ECONOMICALLY IMPORTANT GEOLOGICAL CHARACTERISTICS OF MARINE PLACERS
The profitability of mineral extraction is determined by a placer's geological characteristics. Continuity of both grade and physical form, the thickness of any overburden, and the deposit's outline in plan and section contribute to the conclusion. Additional features are the vertical grade profile, the lithology and uniformity, or otherwise, of the bedrock surface, the average, and range of, particle size of the mineral and its disaggregated host sediments, accessory minerals, and the geotechnical particulars of each component sediment requiring excavation.
These attributes result from a placer's manner of formation which must be considered, not in submerged isolation but as a whole, from the mineral's source to its destination - from primary to secondary mineralization sites under specific climatic conditions. Each mineral has been variably subjected to a permutation of processes: liberation, transport to, within and from, the ocean, dispersal, disintegration and sorting, deposition and precipitation, concentration, and preservation. Multiple changes in relative sea level, in places combined with coastal faulting, have initiated repetition of each process, accentuated the effects, and modified the earlier ones.

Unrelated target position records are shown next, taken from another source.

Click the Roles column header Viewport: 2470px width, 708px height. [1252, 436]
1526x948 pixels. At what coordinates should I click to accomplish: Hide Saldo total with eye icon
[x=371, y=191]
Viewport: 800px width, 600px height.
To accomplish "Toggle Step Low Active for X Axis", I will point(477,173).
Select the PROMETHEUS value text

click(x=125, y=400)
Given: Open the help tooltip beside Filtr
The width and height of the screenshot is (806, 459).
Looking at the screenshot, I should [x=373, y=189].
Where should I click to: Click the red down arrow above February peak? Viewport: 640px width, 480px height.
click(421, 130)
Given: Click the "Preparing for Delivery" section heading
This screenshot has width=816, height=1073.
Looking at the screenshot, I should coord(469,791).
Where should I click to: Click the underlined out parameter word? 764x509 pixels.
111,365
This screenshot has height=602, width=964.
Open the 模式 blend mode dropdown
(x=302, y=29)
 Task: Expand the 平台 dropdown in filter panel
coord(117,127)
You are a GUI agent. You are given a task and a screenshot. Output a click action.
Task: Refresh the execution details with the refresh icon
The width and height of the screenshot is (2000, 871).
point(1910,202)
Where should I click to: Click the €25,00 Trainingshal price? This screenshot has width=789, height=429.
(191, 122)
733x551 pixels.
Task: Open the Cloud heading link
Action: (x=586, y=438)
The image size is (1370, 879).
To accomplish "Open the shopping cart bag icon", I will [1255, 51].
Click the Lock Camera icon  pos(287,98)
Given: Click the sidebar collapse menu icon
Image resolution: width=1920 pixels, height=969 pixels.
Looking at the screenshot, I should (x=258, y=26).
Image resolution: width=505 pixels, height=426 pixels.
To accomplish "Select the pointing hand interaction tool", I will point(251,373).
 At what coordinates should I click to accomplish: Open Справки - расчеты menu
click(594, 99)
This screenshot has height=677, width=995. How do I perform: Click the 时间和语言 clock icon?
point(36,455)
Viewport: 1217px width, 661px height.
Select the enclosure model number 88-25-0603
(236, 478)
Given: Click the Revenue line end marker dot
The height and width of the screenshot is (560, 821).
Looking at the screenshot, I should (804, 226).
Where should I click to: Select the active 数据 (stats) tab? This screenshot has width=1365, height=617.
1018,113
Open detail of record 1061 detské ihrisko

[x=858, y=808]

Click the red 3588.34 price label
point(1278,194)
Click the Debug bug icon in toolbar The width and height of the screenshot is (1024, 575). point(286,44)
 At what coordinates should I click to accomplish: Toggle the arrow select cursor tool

Each mineral has behaved differently, depending on its effective specific gravity and resistance to wear, under tropical to arctic conditions, from the Cretaceous to the Quaternary. Examples of marine placers explored and mined for diamonds, industrial minerals, cassiterite, and precious metals illustrate contrasting formational histories with demonstrated determining influence on their important geological characteristics.